**Action item**
From the data, return each line holding the word "agent".

**Material for this exercise**
------------------------

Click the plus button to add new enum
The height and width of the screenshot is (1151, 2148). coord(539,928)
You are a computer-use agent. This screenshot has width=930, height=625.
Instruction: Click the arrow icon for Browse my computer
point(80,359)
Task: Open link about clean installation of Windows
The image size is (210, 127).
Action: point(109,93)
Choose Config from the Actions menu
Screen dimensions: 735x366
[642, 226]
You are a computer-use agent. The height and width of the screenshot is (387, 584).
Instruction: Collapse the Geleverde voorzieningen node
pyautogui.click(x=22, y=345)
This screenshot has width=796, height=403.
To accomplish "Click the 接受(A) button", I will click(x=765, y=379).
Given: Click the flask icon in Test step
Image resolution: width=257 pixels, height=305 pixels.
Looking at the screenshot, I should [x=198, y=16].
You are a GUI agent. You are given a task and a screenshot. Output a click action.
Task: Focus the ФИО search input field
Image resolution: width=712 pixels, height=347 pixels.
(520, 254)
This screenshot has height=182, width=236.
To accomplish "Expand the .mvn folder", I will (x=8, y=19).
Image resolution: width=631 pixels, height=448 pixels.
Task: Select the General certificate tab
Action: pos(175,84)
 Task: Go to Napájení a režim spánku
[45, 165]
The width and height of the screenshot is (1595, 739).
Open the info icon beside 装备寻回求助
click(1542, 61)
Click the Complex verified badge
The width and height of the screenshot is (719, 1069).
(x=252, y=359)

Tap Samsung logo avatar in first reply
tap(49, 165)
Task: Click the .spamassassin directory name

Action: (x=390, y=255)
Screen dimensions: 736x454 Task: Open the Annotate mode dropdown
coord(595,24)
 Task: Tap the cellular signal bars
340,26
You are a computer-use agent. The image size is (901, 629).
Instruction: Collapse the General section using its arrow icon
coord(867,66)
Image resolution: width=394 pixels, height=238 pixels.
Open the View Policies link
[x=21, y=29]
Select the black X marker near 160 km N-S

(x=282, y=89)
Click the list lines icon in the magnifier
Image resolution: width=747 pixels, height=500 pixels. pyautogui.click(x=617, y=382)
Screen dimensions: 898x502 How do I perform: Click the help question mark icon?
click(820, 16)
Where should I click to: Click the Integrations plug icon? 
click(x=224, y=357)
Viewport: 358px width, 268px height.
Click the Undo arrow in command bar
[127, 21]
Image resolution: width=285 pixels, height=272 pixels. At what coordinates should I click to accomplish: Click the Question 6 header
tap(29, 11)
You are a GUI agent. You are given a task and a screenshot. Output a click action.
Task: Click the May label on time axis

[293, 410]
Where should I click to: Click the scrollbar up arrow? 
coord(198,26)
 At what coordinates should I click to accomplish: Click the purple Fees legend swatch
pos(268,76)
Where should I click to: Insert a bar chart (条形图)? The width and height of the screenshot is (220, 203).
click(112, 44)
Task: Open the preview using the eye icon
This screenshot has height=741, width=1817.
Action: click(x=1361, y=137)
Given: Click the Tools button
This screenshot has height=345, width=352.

------------------------

**Written solution**
You are a computer-use agent. This screenshot has width=930, height=625.
You are a computer-use agent. The height and width of the screenshot is (387, 584).
You are a GUI agent. You are given a task and a screenshot. Output a click action.
You are a computer-use agent. The image size is (901, 629).
You are a GUI agent. You are given a task and a screenshot. Output a click action.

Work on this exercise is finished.